Hinduism, it has rightly been said, is a mass of fluctuating faiths and opinions, embracing within itself a vast spectrum, ranging from the wandering fancies of savage superstition to the highest insight of daring thought. This brings us to an important question: who is a Hindu?

The term “Hindu” is not very precise in its significance. Actually, the term is nowhere to be found in the ancient Sanskrit texts. Some scholars are of the opinion that the word has been derived from Sindhu, which was the ancient equivalent for the Indus River. This theory says that the Aryans called the country around this river Sindhustan. The Persians, who pronounce “s” as “h” called it Hindustan, and-its inhabitants, Hindus. Thus, etymologically, the term seems to have a territorial significance, which later gave way to a religious connotation.

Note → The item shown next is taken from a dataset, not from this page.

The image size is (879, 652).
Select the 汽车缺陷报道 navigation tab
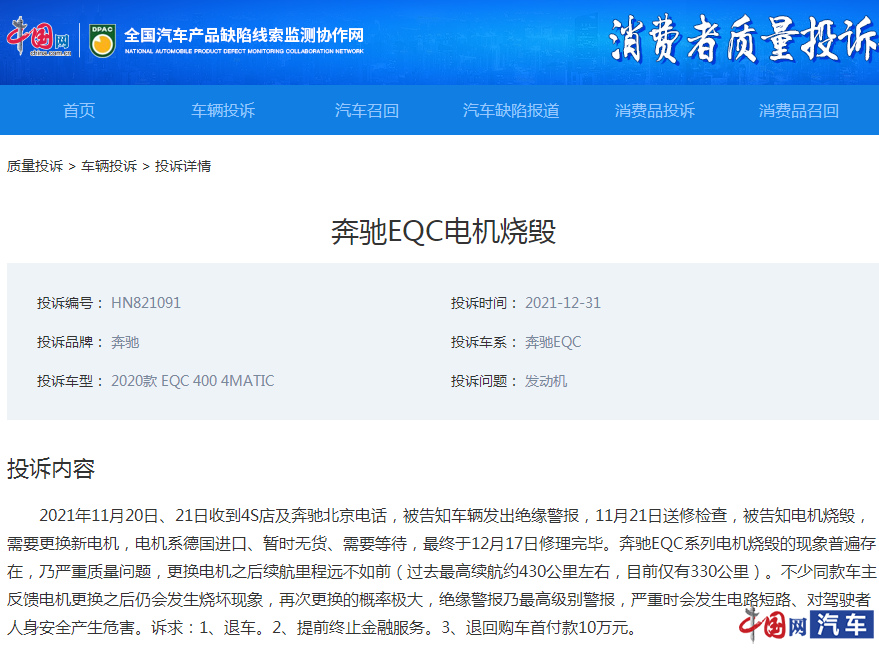point(511,110)
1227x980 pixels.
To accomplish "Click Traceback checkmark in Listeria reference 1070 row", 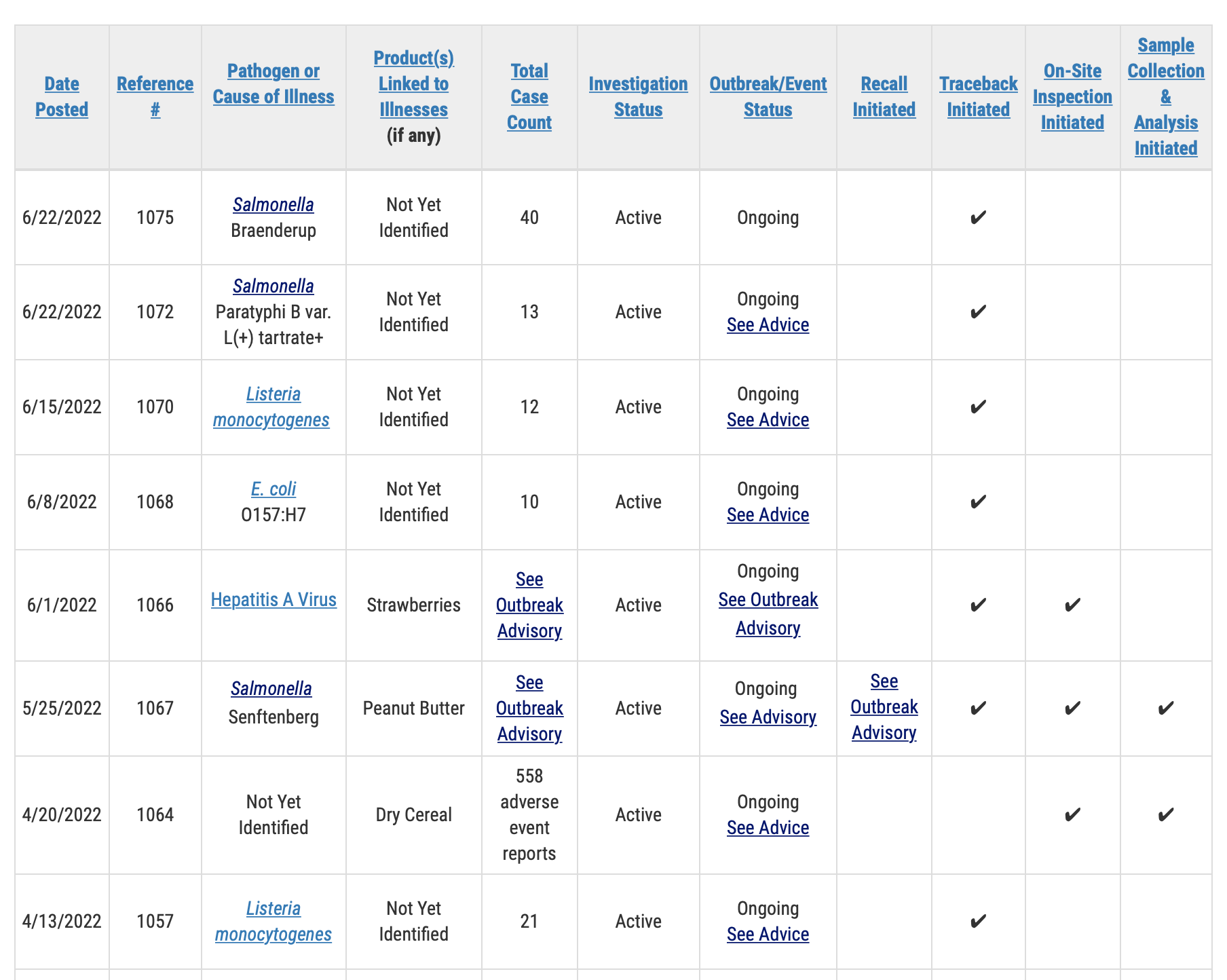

According to Scholar Dr. Gour, the term “Hindus” includes not only those who are Hindus by religion, but also those who are commonly known as such. The test applied by him in determining whether a particular community is Hindu or not, is to see how they regard themselves, and how they are regarded by the rest of the Hindu community. According to him, by departing from the ancient standard of orthodoxy in the matter of diet or ceremonial observance, they do not cease to be Hindus, as long as they have not renounced the Hindu faith.

The Uncodified Hindu Law

The Hindus are divided into four castes-
1. The Brahmins
2. The Kshatriyas
3. The Vaisayas
4. The Sudras

Prior to the partial codification of Hindu Law in 1955 and 1956, this classification was of considerable importance to the Courts in deciding in any given case, whether a person was a Hindu or not.

Under the said uncodified law, the Courts had held that Hindu Law apply to the following, viz.:

1.Hindus by birth.
2.Hindus by religion, i.e., converts to Hinduism.
3.Illegitimate children, where both parents were Hindus.
4.Illegitimate children of a Christian father and a Hindu mother, provided that such children were brought up as Hindus.
5.Jains, Buddhists, Sikhs and Nambudri Brahmins.
6.Hindus by birth, who had renounced Hinduism, but reverted back to the Hindu faith after performing the prescribed religious rites.
7.Persons belonging to Brahmo and the Arya Samaj.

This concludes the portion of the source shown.